→ Given exercise 1
Copy the part of the Marillion album reviews starting with "But comes Steve" and going on through "still alive today.".

→ Document section
At this period, I remember that this album deceived me a lot, but as time goes by, I have to learn to appreciate the new Marillion. After many albums done with Hoggart, I can say that this is a very good one. This album has it all, prog as in the good old days, beautiful ballads and rock songs. "Easter", "Seasons End", "After me" and "The Space" are truly great compositions. I don't have the remastered version at this moment, but I sure will soon. I am very pleased with this album.
Incredible! Great debut featuring Hogarth!.......2004-07-11
Well, who could guess?
After Fish left the boat, more than half the soul of Marillions was gone. The band seemed doomed.
But comes Steve Hogarth and they release the stupendous SEASONS END, an album that has it all: rockers, acustic guitars, elaborated instrumental passages, good singing, good lyrics. A good album from star to finish. And, so, Marillion's existence was not in check anymore, and the band is still alive today.
The beginning and end of eras.......2003-07-11
For many longtime fans, the departure of vocalist Fish (Derek W. Dick) and the introduction of current vocalist Steve Hogarth in 1989 marked the end of Marillion as they knew it. In many ways, they were right. Unfortunately, too many of them believed that the end of Marillion as they knew it was also the end of Marillion. However, for those that have hung on for the ride to this day, we know it was not. Marillion have been able to advance and progress in such ways that we are amazed and delighted with each successive release. They have been able to combine their early Progressive Rock leanings with Rock and Roll, Hard Rock, Jazz, even Dub, while never abandoning the distinctive sound that makes them unmistakably Marillion. But, for as far as they have come, they needed to start somewhere; at the beginning.

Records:

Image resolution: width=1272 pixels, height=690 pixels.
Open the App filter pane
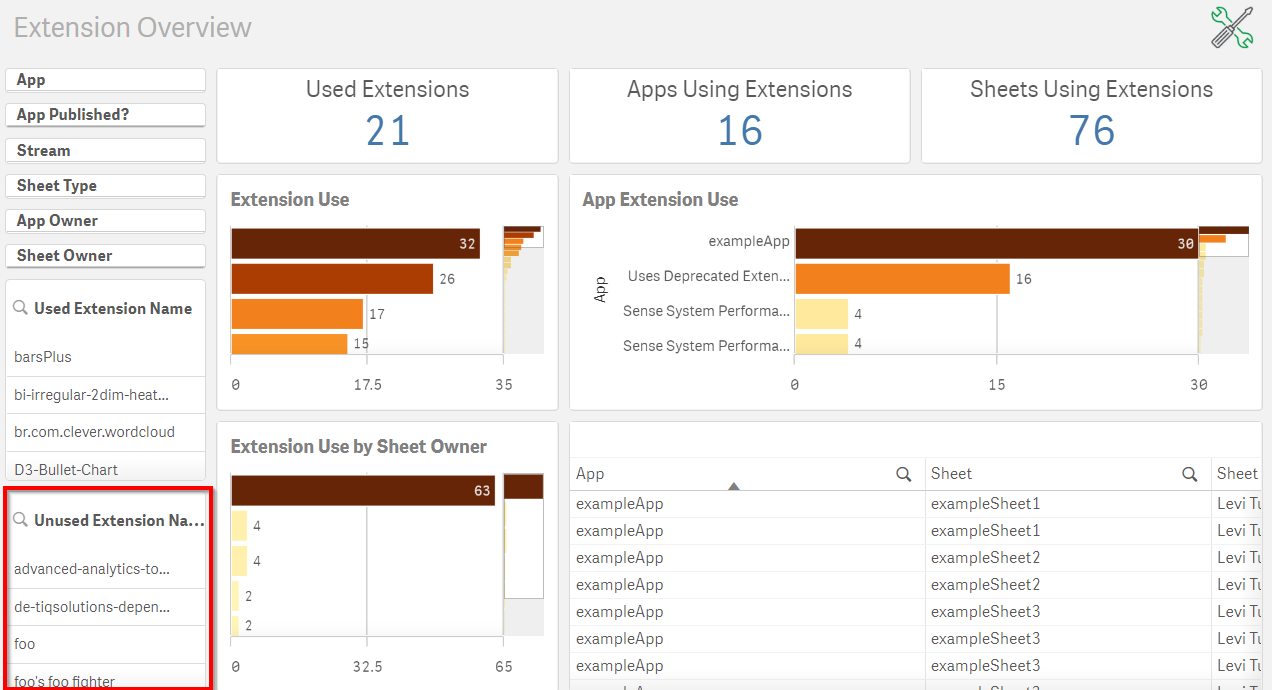click(106, 80)
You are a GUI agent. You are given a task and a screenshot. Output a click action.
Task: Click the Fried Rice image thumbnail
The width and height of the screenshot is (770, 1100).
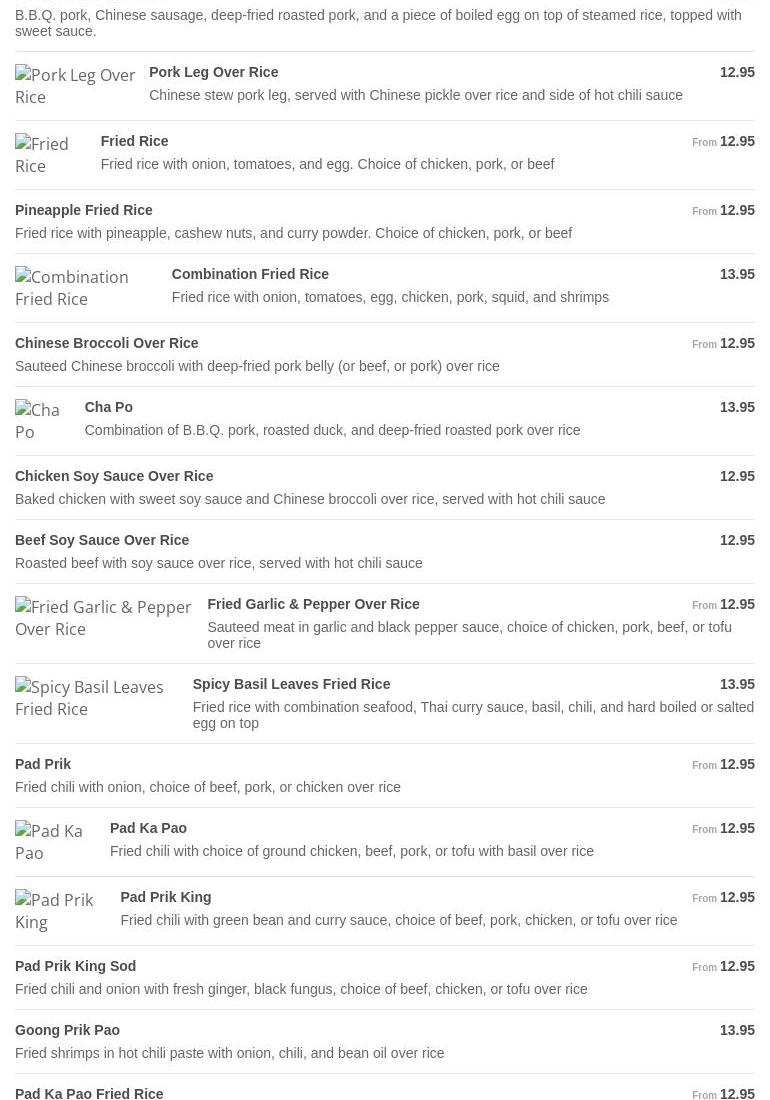[51, 155]
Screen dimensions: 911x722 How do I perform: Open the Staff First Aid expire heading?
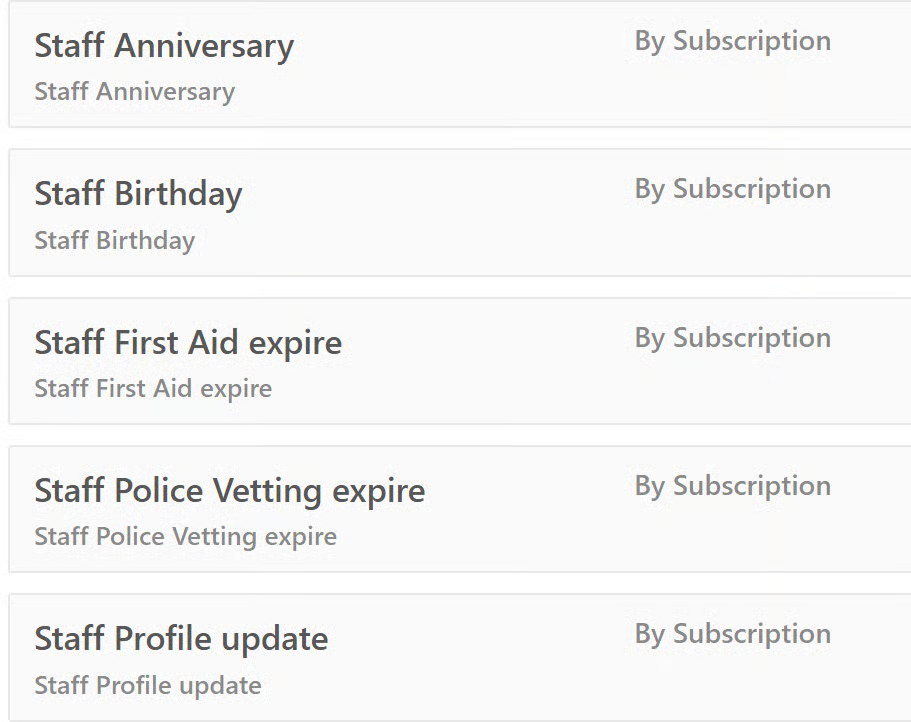tap(188, 343)
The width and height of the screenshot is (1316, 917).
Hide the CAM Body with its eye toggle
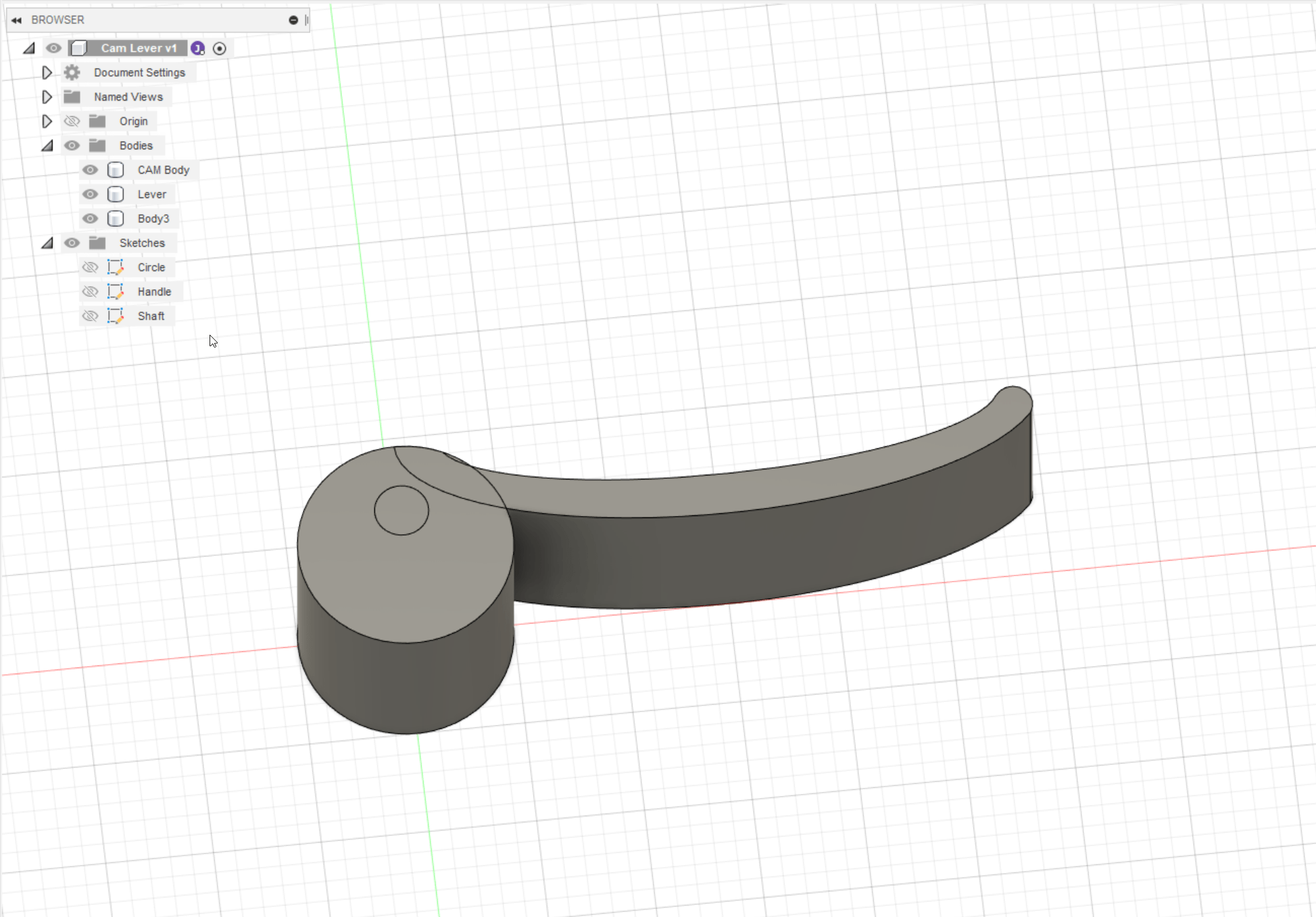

→ Given exercise 2
Rewrite the records starting with the line with "The width and height of the screenshot is (1316, 917)." and going on through the end of the records, swapping "eye toggle" for "visibility toggle" and changing nothing else. Leave the pictures out.

→ Output 1
But comes Steve Hogarth and they release the stupendous SEASONS END, an album that has it all: rockers, acustic guitars, elaborated instrumental passages, good singing, good lyrics. A good album from star to finish. And, so, Marillion's existence was not in check anymore, and the band is still alive today.

→ Output 2
The width and height of the screenshot is (1316, 917).
Hide the CAM Body with its visibility toggle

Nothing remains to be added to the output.